The longer one studies the Office of National Statistics demographic data the more perplexing the gap between live births and deaths becomes. In the absence of a war, with annual net annual migration from the UK around 100,000 between 1947 the mid-1970s and negative since, why is the gap between live births and deaths so high? Only during two years, 1976 and 1977, were deaths in the UK higher than births. Why then have the million people born in 1947, seem to have disappeared from healthcare planners computers? Are we, again, clinging to the belief that increased life expectancy will push an inevitable NHS capacity crunch into the future?
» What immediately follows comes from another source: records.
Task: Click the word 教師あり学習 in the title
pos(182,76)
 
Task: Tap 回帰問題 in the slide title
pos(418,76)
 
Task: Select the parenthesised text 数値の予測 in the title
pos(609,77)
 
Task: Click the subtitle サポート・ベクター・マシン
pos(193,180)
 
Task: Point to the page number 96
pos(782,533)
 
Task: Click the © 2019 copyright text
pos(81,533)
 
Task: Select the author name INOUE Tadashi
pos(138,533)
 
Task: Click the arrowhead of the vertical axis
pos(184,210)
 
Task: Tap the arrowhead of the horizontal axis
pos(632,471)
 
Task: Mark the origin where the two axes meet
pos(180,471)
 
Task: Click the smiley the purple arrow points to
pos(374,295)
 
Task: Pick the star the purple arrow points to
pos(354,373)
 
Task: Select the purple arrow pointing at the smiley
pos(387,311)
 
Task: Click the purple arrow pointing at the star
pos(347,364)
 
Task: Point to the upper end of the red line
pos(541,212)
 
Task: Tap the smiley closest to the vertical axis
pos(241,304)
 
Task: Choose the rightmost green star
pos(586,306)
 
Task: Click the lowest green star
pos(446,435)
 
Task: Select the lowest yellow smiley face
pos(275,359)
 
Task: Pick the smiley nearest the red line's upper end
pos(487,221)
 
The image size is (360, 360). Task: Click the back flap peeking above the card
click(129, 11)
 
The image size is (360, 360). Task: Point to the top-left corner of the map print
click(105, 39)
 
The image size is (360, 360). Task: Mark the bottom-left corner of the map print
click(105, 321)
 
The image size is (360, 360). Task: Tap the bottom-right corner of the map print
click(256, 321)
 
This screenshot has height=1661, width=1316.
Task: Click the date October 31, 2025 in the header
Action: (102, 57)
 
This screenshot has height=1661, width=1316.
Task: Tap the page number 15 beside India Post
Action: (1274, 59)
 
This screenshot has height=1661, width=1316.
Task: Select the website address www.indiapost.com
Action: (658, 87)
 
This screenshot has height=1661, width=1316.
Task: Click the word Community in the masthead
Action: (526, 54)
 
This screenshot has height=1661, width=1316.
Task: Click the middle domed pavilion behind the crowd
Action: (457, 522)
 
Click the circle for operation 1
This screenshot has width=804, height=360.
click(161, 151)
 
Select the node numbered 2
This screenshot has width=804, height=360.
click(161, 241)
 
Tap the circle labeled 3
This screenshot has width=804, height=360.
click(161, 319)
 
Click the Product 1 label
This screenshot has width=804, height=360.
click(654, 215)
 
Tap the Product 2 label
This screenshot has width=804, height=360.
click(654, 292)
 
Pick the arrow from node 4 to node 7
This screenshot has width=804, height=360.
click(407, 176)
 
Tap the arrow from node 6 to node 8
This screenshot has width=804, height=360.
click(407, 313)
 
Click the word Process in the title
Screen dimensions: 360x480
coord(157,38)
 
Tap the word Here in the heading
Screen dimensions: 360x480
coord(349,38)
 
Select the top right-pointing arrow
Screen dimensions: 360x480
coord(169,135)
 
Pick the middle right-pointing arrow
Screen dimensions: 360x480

Death is a taboo subject, especially for a generation that, like Roger Daltrey, initially hoped to die before it got old, but then changed its mind and, taking its lead from Keith Richards, came to regard itself as immortal. During the Covid epidemic, when the number of deaths was a nightly feature on TV news it was easy to gain the impression the NHS was doing quite well until the epidemic. Low mortality rates during the previous decade suggested a cure for death might be just around the corner – perhaps there was something scientists at Astra Zeneca and the Medical Research Council were not telling us. A comforting thought for us seventy-year-olds but disastrous if our politicians are also in denial.